Wednesday, April 30, 2008

Strange Sea Lion Encounter

Yep, that's a SEA LION on the back of that truck! I encountered this on my drive home from work today. I noticed a big ol' truck pull out of the airport. Then a white pickup truck darted out behind it (right in front of traffic, I might add). I was curious who would be so bold (jerky), so I drove up to read the logo that was on the side of the white truck. It said Sea World. So then, of course, I wondered what was on the big 18-wheeler. I pulled up and saw ice flying out of several cages with sea lions in them!!

I must say, it was a very strange site. I pulled out my digital camera and my cellphone camera to document it. I was trying to stay beside the truck to watch the sea lions and take pictures but apparently, the drivers behind me weren't as enthralled with seeing sea animals riding down the road because I had to speed up to let some of them pass. But - I got another quick view as I pulled into the turn lane to turn on my street. Cool, eh?


UPDATE:
Being the news hound that I am -- I emailed the pictures to my station and they called Sea World to ask what was up. Turns out the sea lions came from upstate Washington. They were removed from their natural habitat because they were harming the salmon run -- and salmon are apparently endangered in Washington. So, as punishment for the crime of gluttony, they have been sentenced to a life of confinement. Just kidding -- but we were told that they were transferred from the National Marine Fish Zoo and that Sea World will now be a "haven" for them. I think we're going to do a story on them tomorrow. So locals -- tune in.

Sunday, April 27, 2008

Stop the Incessant Beeping!!

Around 11:00pm last night, my alarm panel starting beeping. None of the lights indicated there was a problem, so I pushed the pound button and it stopped. About 30 minutes later, it started beeping again. I pushed the pound key and it stopped. This happened several times. I had no idea what the problem was, or how to solve it so I just hoped for the best and finally went to bed.
Unfortunately, the beeping continued this way throughout the night. Sometimes it would stop for 30 minutes, sometimes an hour and a half, but it always continued to beep again. I don't think I ever entered REM sleep last night because I was constantly getting out of bed to push the pound key.

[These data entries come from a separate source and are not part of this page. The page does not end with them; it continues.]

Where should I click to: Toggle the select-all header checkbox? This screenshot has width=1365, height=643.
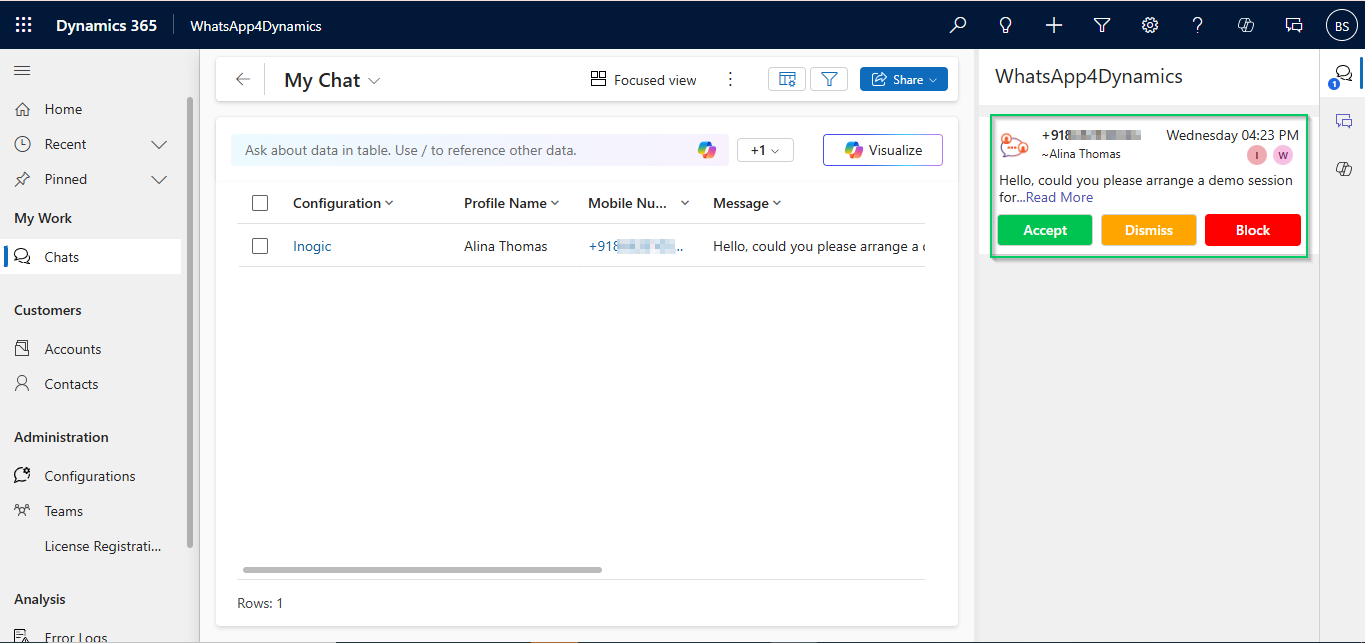click(x=260, y=203)
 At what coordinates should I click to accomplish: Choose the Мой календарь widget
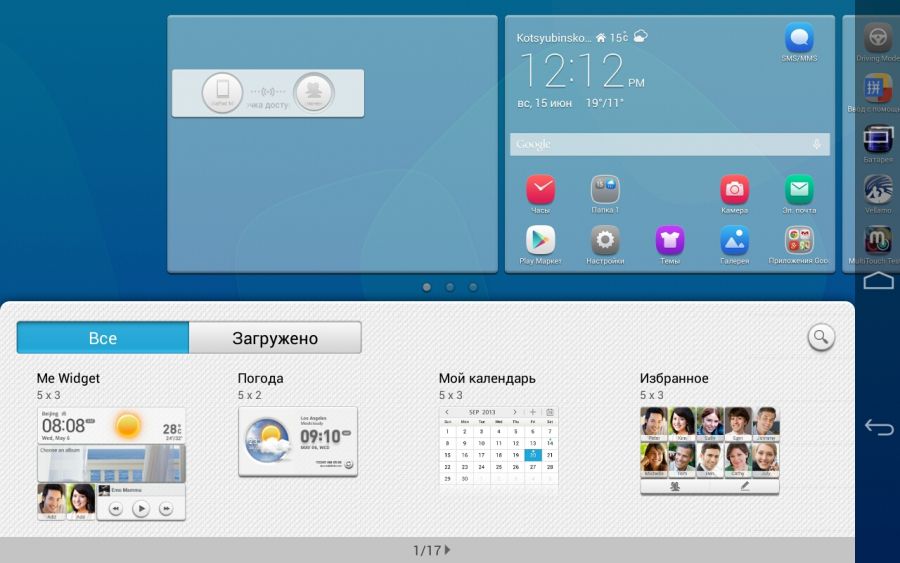499,446
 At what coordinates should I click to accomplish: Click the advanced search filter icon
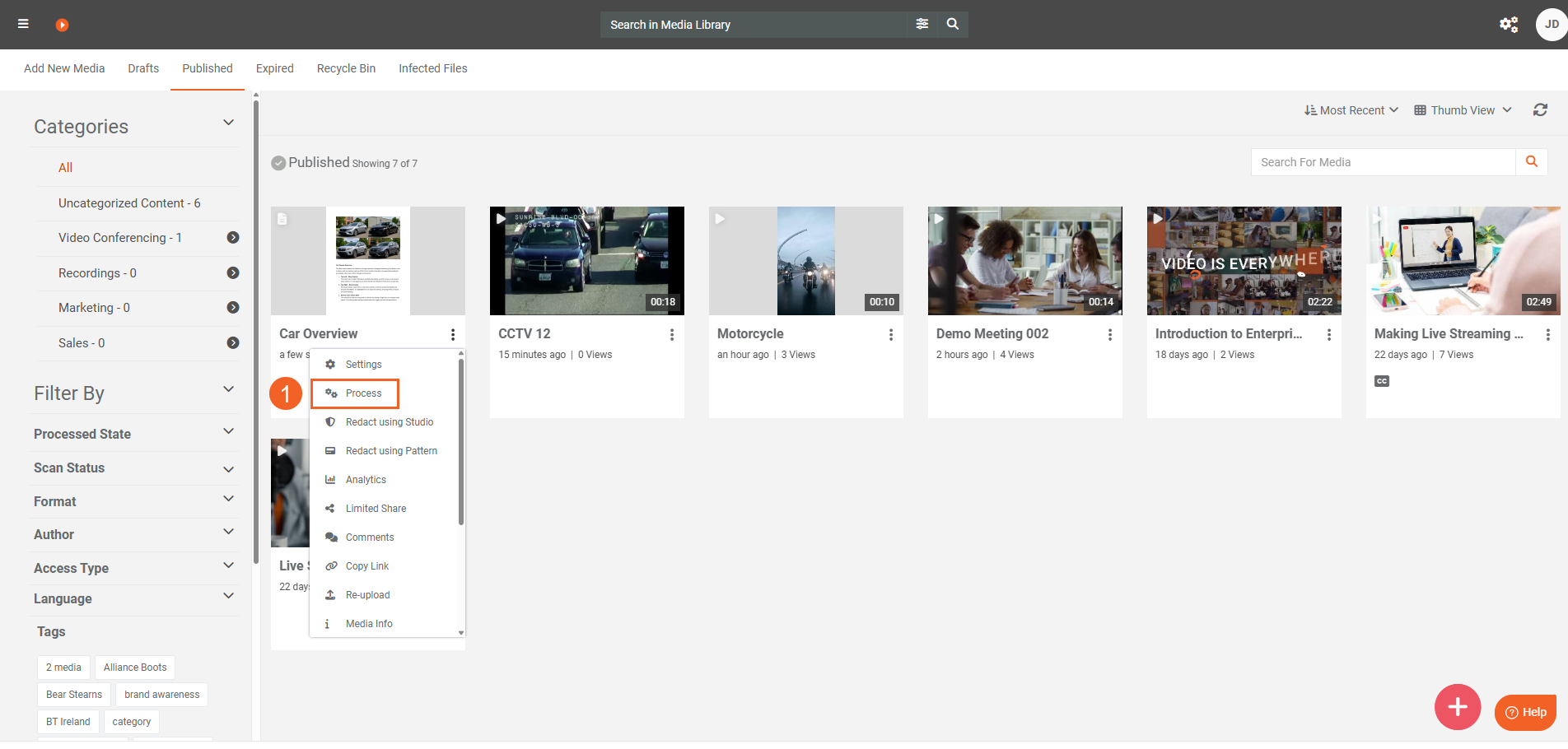[x=922, y=24]
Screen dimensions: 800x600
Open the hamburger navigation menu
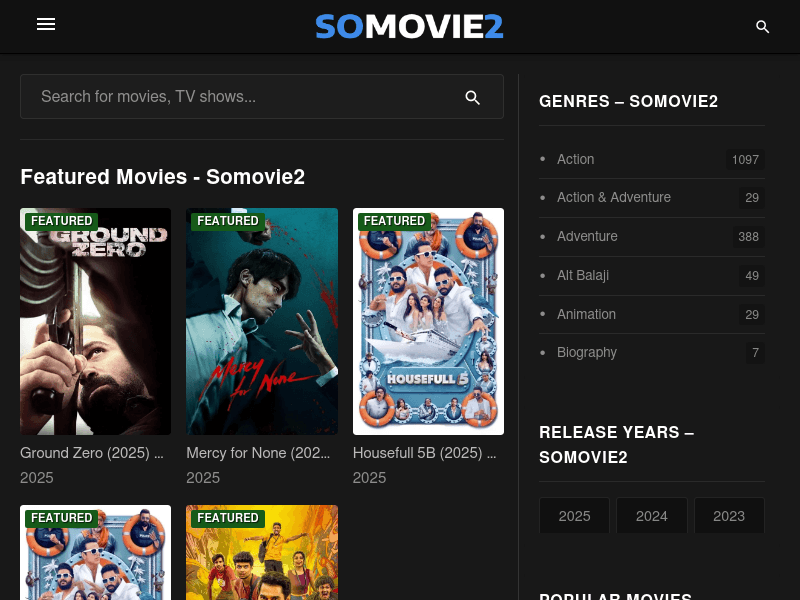pyautogui.click(x=46, y=24)
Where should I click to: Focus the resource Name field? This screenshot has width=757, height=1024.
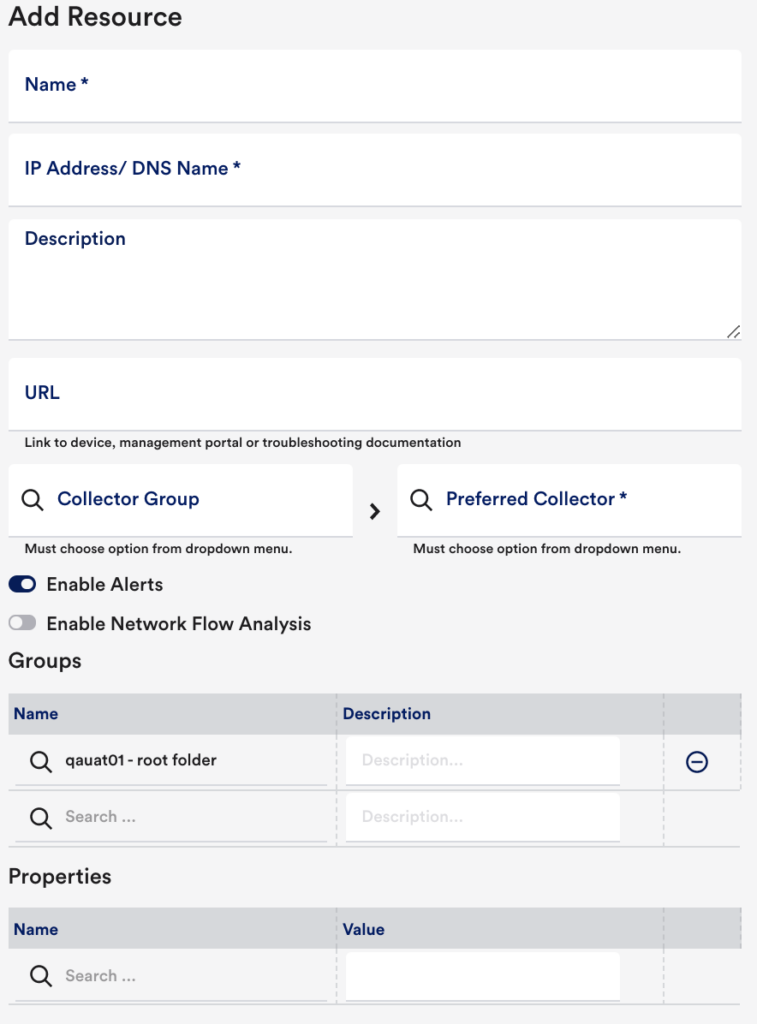pyautogui.click(x=375, y=86)
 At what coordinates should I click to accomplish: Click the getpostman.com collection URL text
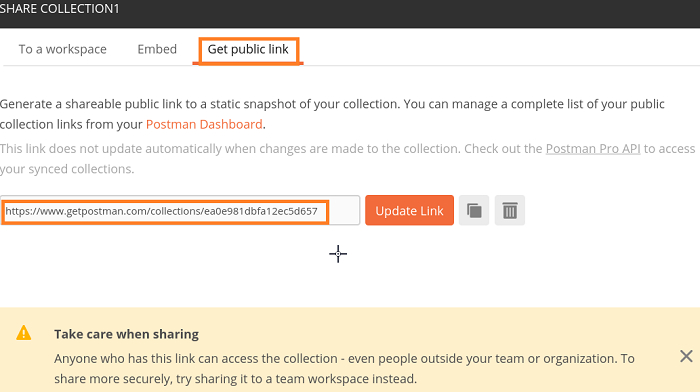tap(161, 211)
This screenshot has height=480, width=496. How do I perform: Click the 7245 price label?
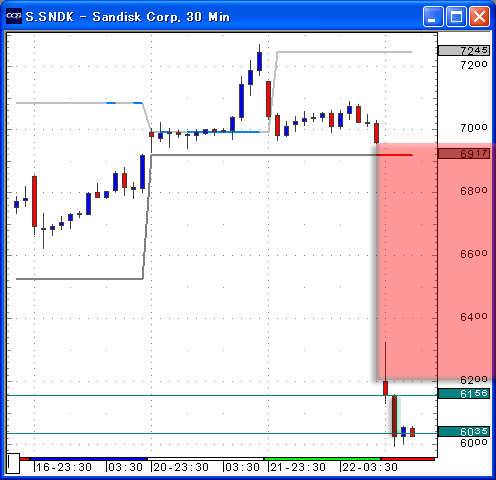[464, 51]
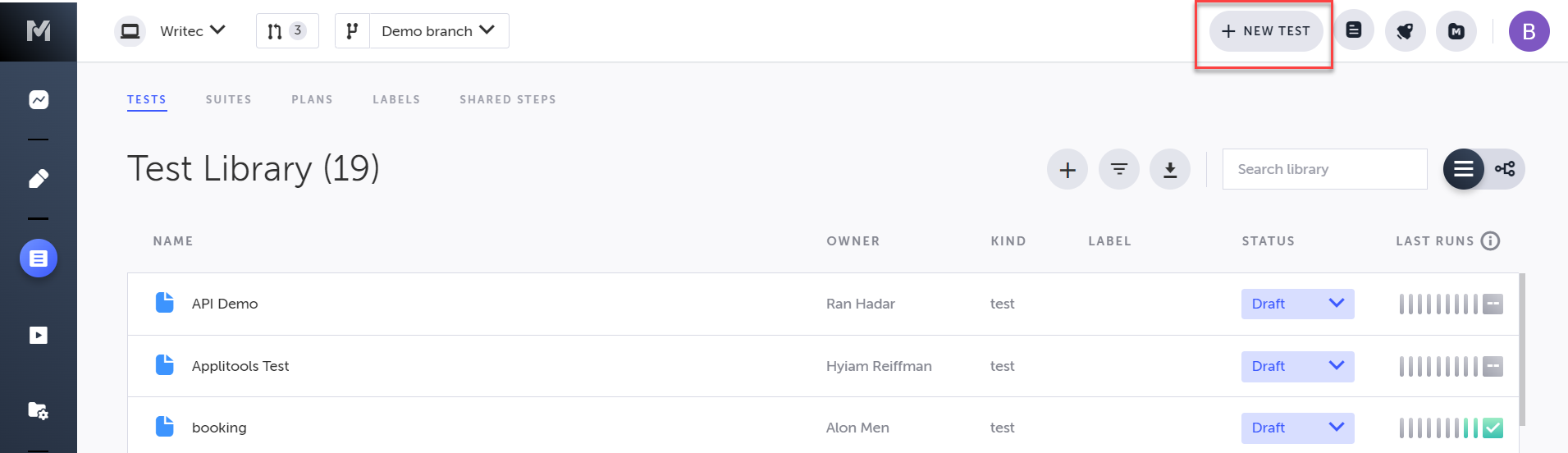Screen dimensions: 1568x453
Task: Open the Demo branch dropdown
Action: tap(438, 31)
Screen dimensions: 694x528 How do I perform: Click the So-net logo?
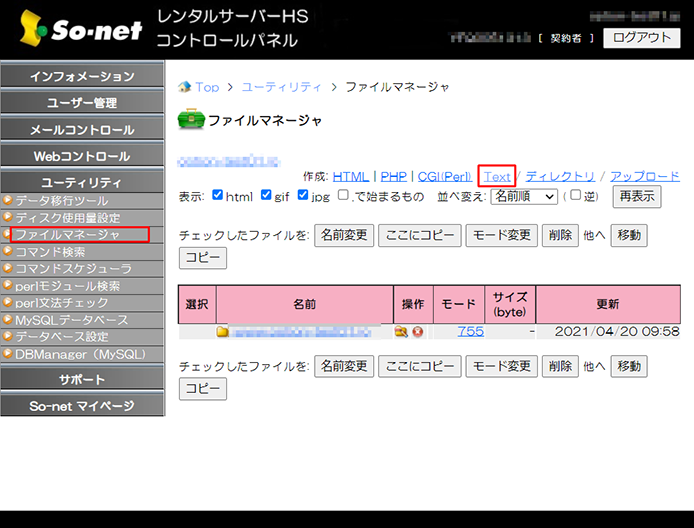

Finally, this morning I'd had enough. I called the ADT alarm people and explained the problem.
Here is the actual phone conversation:

Me: My alarm is beeping and I can't get it to stop.
ADT Lady: Is there a light indicating a problem?
Me: No.
ADT Lady: Are you sure the beeping is coming from your alarm panel.
Me: Yes, I'm sure.
ADT Lady: Well, if your panel doesn't show there is a problem then the beeping is probably coming from somewhere else. Do you have other items like smoke detectors that could be beeping.
Me (getting somewhat annoyed): I have smoke detectors but I'm positive the beeping is coming from the alarm panel.
ADT Lady: Well, since your alarm panel isn't indicating a problem, I'm thinking it may be coming from something other than your alarm.
Me (very annoyed): It's definitely coming from the alarm panel. I haven't slept all night because I keep having to push the pound key to get it to stop. I'm POSITIVE it's my alarm.
ADT Lady: Oh. Okay. Well let's do a test then.
(I push the buttons she tells me to push)
ADT Lady: Oh, I'm showing you have a low battery.
Me: Where would this battery be located?
ADT Lady: In your master closet.
(Aha! I locate the box, find the battery and remove it)


Me: Where can I buy a replacement battery?
ADT Lady: Unfortunately I'm not allowed to recommend any business by name, but think of an electronics store.
Me: An electronics store? Like Radio Shack.
ADT Lady: Yes, that would be one place.
Me: Dang. That place is expensive. Do other stores sell them?
ADT Lady: Yes, but again I'm not allowed to give names.
Me: Home Depot?
ADT Lady: No.
Me: Walmart?
ADT Lady: I wouldn't go there to look. Maybe you could do an Internet search to find a place.
Me: Okay, I'll do that.
ADT Lady: You know, next time don't push the pound key. That doesn't really do anything. The star key would have silenced it for a lot longer.
Me: Well thanks for the tip.

I did an internet search and couldn't find any other stores besides Radio Shack so that's where I went. I don't know if this is true or not, but one of the clerks there said to me that the engineers design these systems to beep in the middle of the night on purpose because that's when people are home. And all these years I thought it was just my bad luck that my smoke alarm batteries ALWAY start beeping in the middle of the night!!!!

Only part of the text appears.